老实说,贝特朗也想象不出来,什么情况能够引起如此级别的围观,怎么想怎么感觉像是玩笑。
难道是愚人节恶作剧推迟了?
然而。
真正抵达现场,贝特朗的脚步也不由稍稍放缓下来,看着眼前盛况,贝特朗反而觉得消息通报不准。
一千人?
何止!
至少有一千五百人以上,乃至于两千人也不意外。
贝特朗直接傻眼:这,怎么办?
仅仅依靠他一个人,根本就不可能控制住情况,稍稍不注意,可能还会导致一场没有必要的事故灾难。
第一时间,贝特朗就请求支援,快速报告现场情况。
最后得到的回应是,他们会调度后续支援前往的;现在则要求贝特朗暂时控制局面,避免出现状况。
呼。
长长吐出一口气,贝特朗看向眼前密密麻麻的人群——
控制局面?他应该如何控制?他就只有一个人而已!
就在困惑之间,前方传来震耳欲聋、激情澎湃的现场演出,贝特朗不由投去视线,居然也跟着轻声哼唱起来。
事情,好像有一点点意思。
然后……事情,就这样了——
表演,继续。
等到交警支援全部抵达现场的时候,这已经是一个小时以后的事情了,一波接着一波,一次又一次请求支援,好不容易才凑够足够人手分别守住三个不同方向的路口。

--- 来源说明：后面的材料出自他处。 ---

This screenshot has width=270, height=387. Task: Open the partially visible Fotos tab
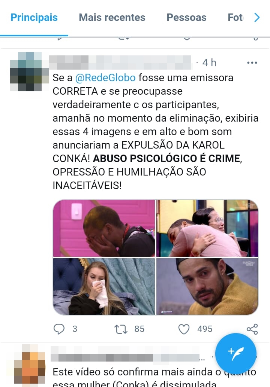click(236, 18)
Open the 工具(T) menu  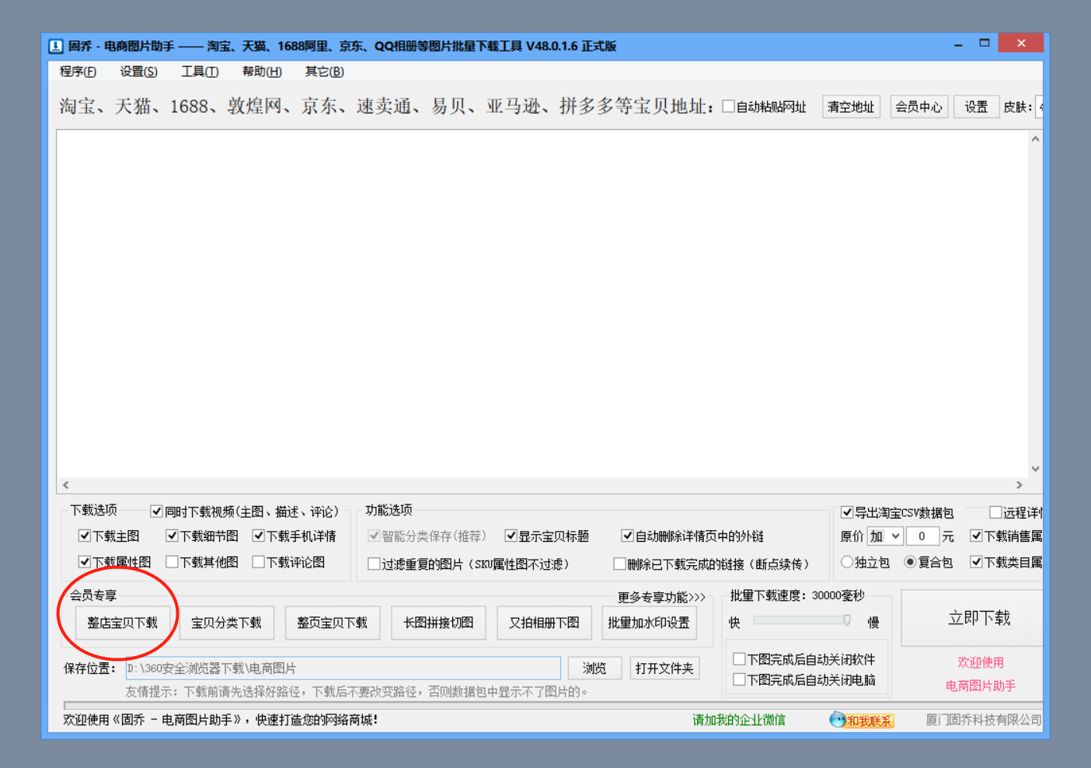tap(200, 72)
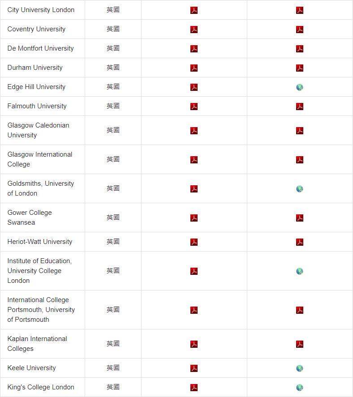Viewport: 353px width, 397px height.
Task: Open first PDF icon for Durham University
Action: click(194, 68)
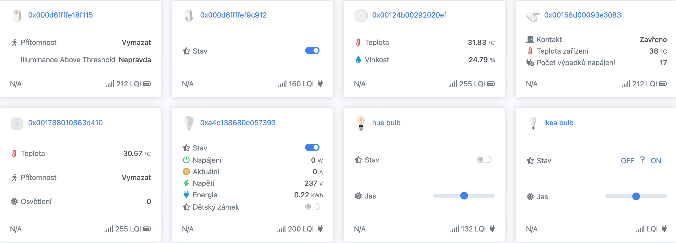The width and height of the screenshot is (676, 243).
Task: Switch on the hue bulb Stav toggle
Action: [x=484, y=159]
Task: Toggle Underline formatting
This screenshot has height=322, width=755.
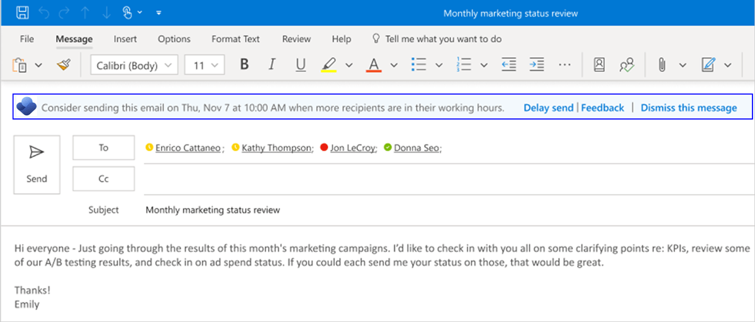Action: 300,65
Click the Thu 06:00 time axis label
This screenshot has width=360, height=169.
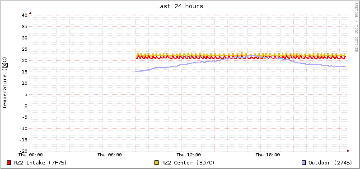tap(109, 155)
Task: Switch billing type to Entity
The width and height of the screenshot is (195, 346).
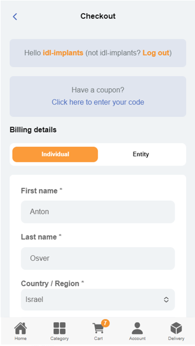Action: point(141,154)
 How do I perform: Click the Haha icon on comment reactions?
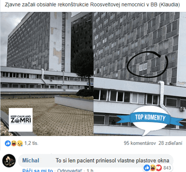pyautogui.click(x=153, y=168)
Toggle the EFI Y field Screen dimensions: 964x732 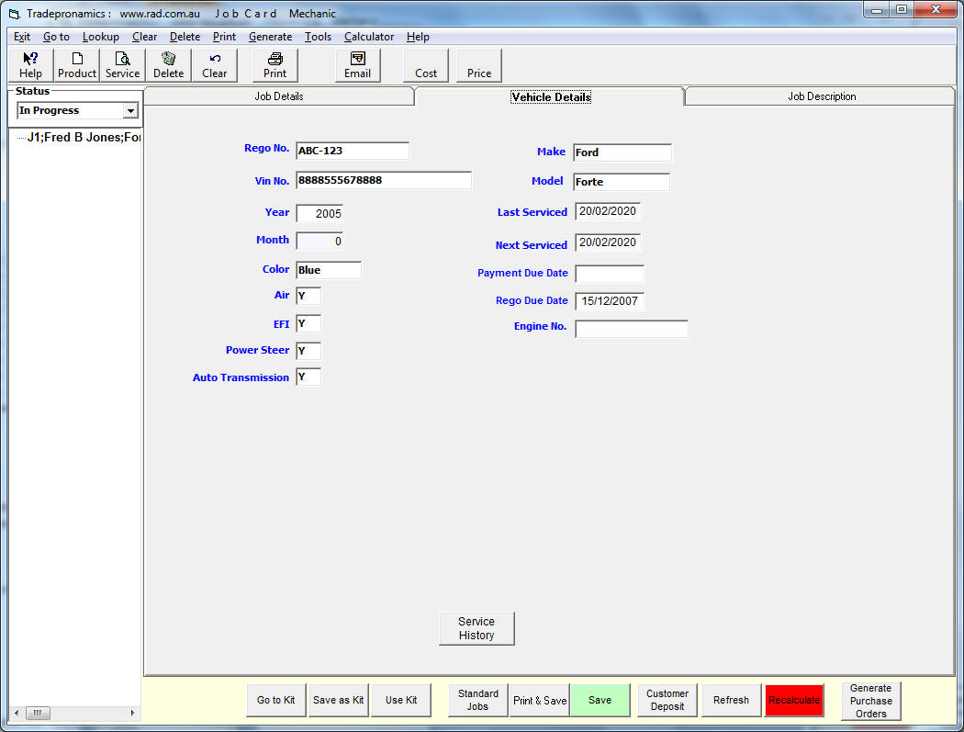click(308, 323)
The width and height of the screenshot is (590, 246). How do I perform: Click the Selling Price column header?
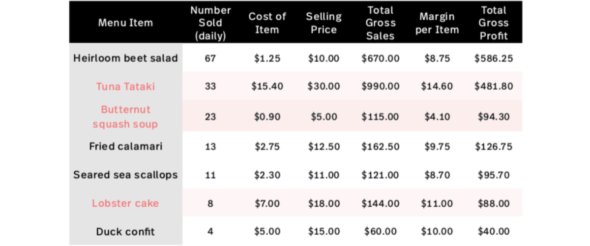[x=324, y=23]
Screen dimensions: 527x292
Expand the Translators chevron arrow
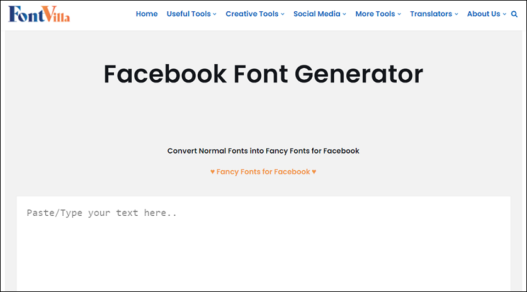tap(456, 14)
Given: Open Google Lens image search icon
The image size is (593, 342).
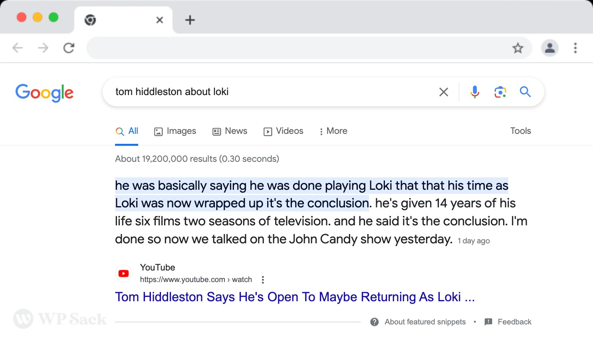Looking at the screenshot, I should (500, 92).
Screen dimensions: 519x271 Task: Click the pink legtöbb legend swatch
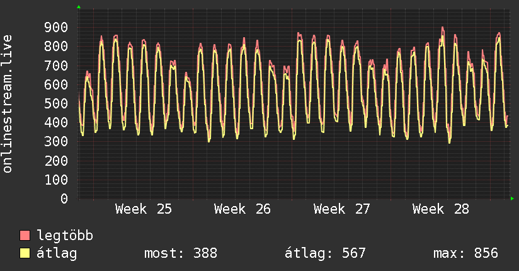[25, 235]
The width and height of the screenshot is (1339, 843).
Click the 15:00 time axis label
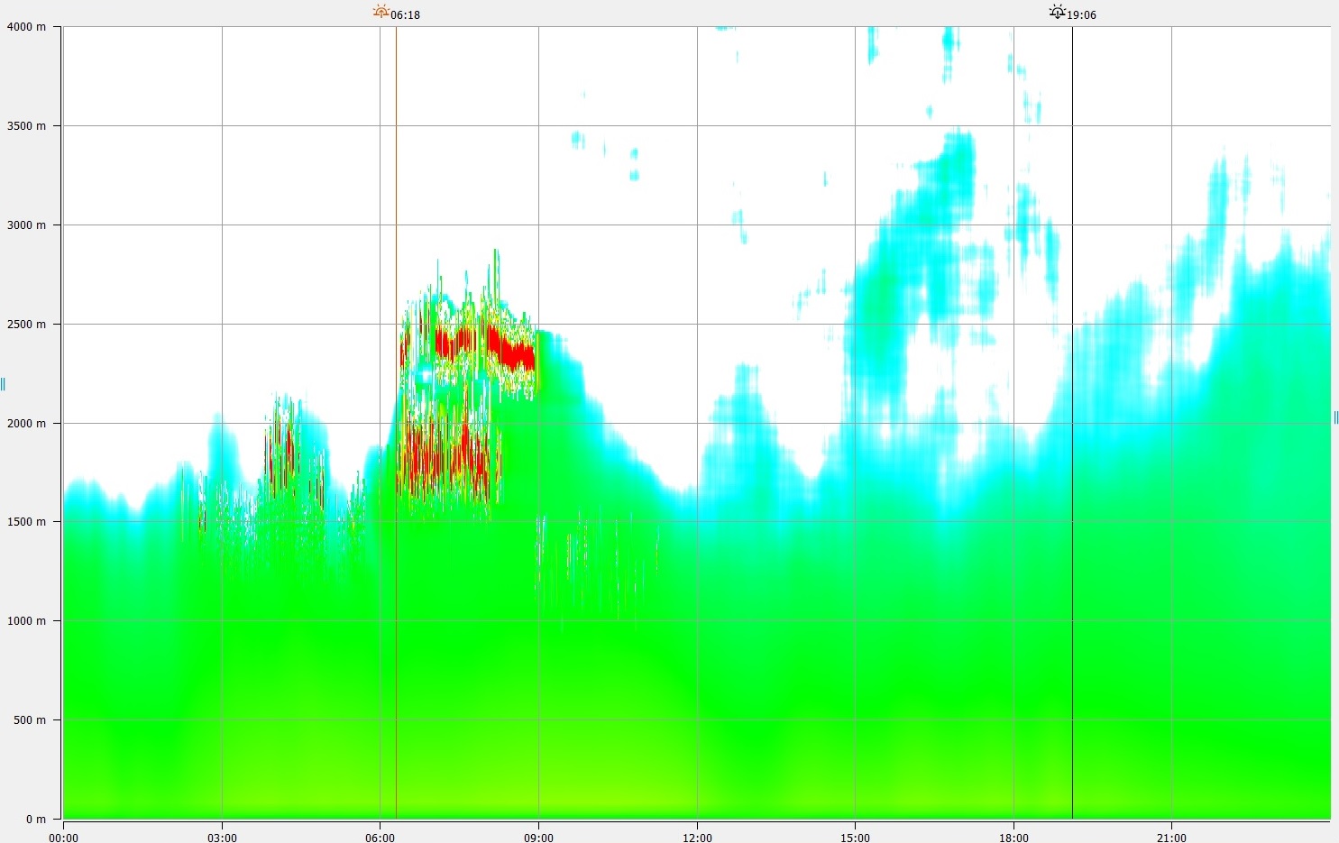(855, 838)
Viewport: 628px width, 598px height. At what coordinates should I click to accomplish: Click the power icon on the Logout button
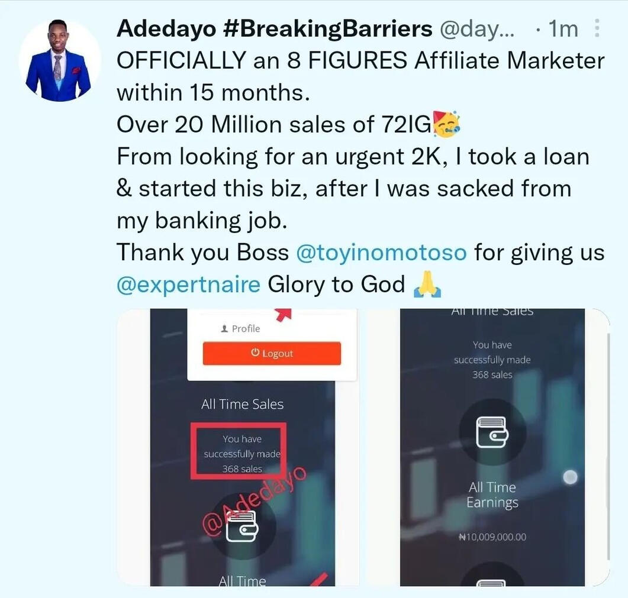click(255, 353)
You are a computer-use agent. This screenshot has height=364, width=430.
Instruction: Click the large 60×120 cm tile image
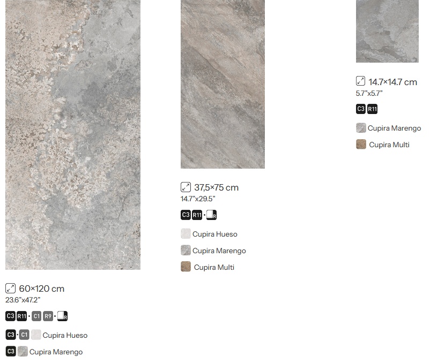[73, 135]
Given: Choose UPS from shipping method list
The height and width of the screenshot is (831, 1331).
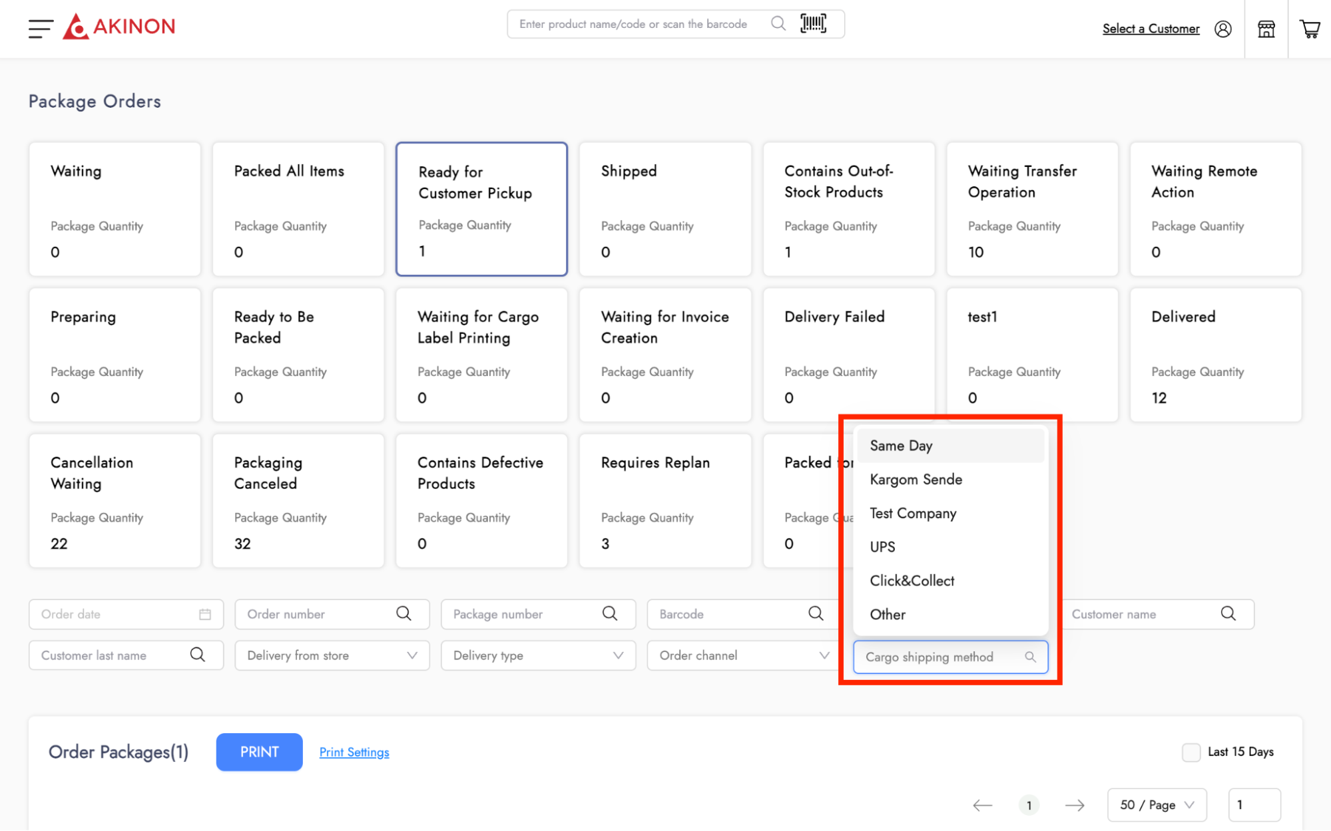Looking at the screenshot, I should [883, 547].
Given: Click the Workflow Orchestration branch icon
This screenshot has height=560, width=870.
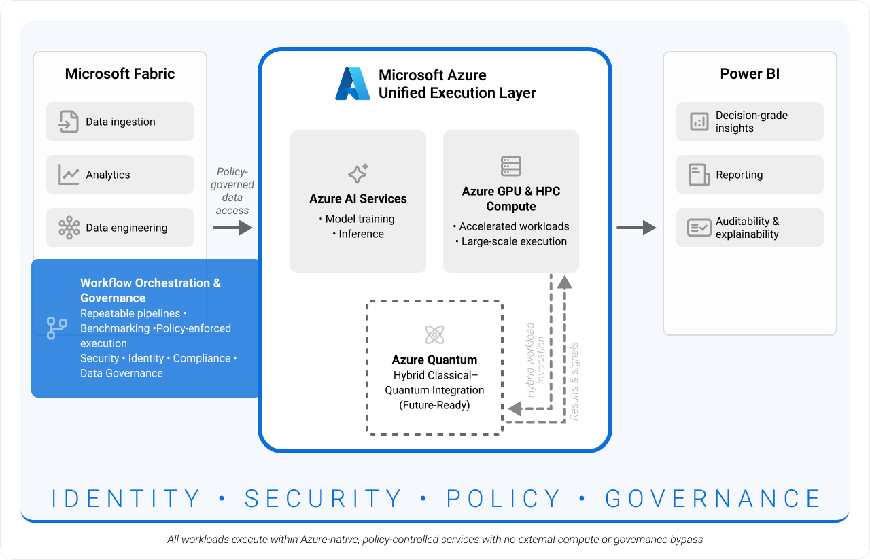Looking at the screenshot, I should 56,328.
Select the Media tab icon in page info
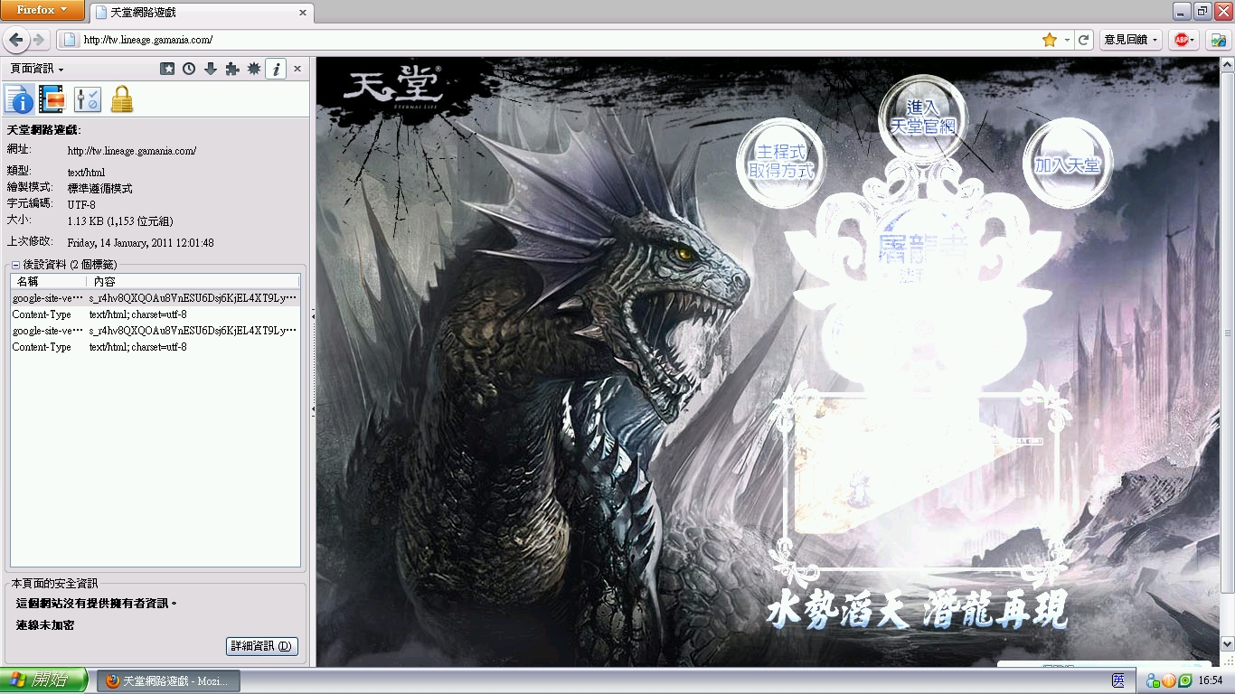 point(52,98)
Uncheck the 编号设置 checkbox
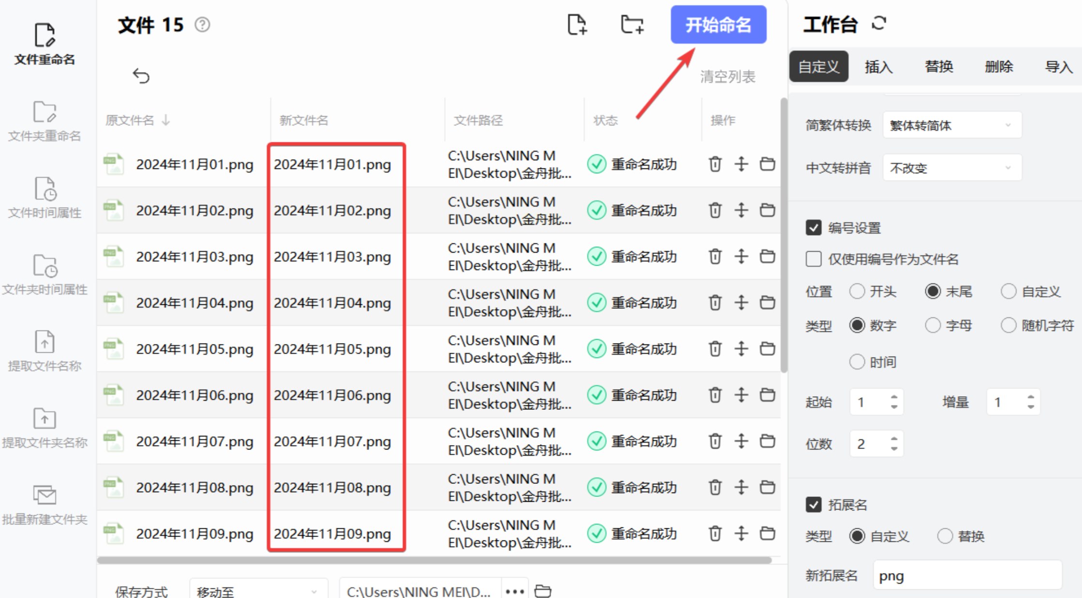 (x=813, y=228)
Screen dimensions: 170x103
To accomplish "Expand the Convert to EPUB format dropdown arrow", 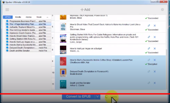I will pyautogui.click(x=97, y=96).
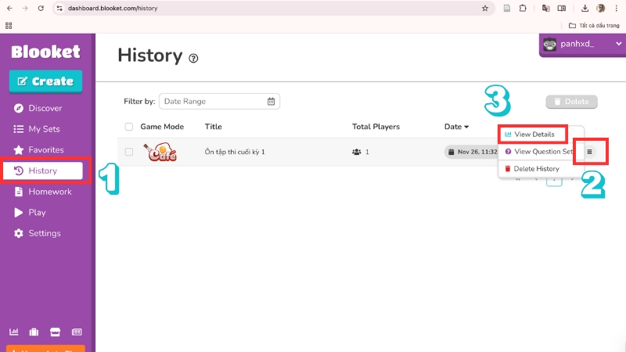Click the Date Range filter input
Viewport: 626px width, 352px height.
tap(213, 101)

贝特朗早就已经习惯巴黎的办事效率,他也不准备吐槽什么;他只是建议,反正街头演出接近结束,与其贸贸然破坏秩序激起众怒,导致潜在的混乱,不如耐心等待,他们可以提前做好准备,如同音乐节维持交通秩序一般,在表演结束后疏导人群。
意见,得到了采纳。
于是,卢森堡公园附近就出现难得一见的一幕——
交警们负责现场组织疏导秩序,完全就是音乐节现场,陆陆续续闻讯而来的吃瓜群众和音乐爱好者还在源源不断,渐渐把周围三个街区全部塞满。
而且,后续赶来的观众们,抵达现场的时候看见维护秩序的交警,一个两个还以为这是官方组织的活动。
一传十,十传百。
越来越多人蜂拥而至。
等待巴黎市长听闻这件事的时候,电视台和媒体记者全部早早抵达现场,现场最后如此难能可贵的一幕。
事情,好像正在渐渐脱离轨道。
特别是当直升飞机抵达卢森堡公园上空直播的时候,现场观众全部高高举起双臂朝着直升机欢呼。
这一幕,安森他们也是一头雾水——
事情,怎么就发展到这一步了呢?
并且,在巴黎警方抵达现场的时候达到一个高峰。
不止交通警察而已,而是真正负责维持秩序的警察们。
他们穿越卢森堡公园,出现在乐队成员的背后,前方已经有一群媒体记者抢先一步,在他们意识到乐队成员里包括安森的时候,种种猜测汹涌而上,一个两个准备直接杀上前,但被警察阻止了。
警察表示,出于安全考量,建议乐队从卢森堡公园先行离开;他们需要乐队前往警察局配合调查。
等等,他们是准备逮捕乐队成员吗?
865 偏离正轨
等等,事情,好像有一点点不对劲吧?
情况,正在偏离轨道;而且,还偏离得彻彻底底。
当媒体记者从卢森堡公园后方包抄,潜入表演舞台后方,在人群里发现乐队成员里那个熟悉身影的时候,一个两个全部风中凌乱了——
安森?
居然是安森?
整个北美大陆正在翻天覆地寻找的那位主人公,什么时候悄无声息地出现在欧洲大陆上,并且在巴黎掀起轩然大波的?
而他们却一无所知?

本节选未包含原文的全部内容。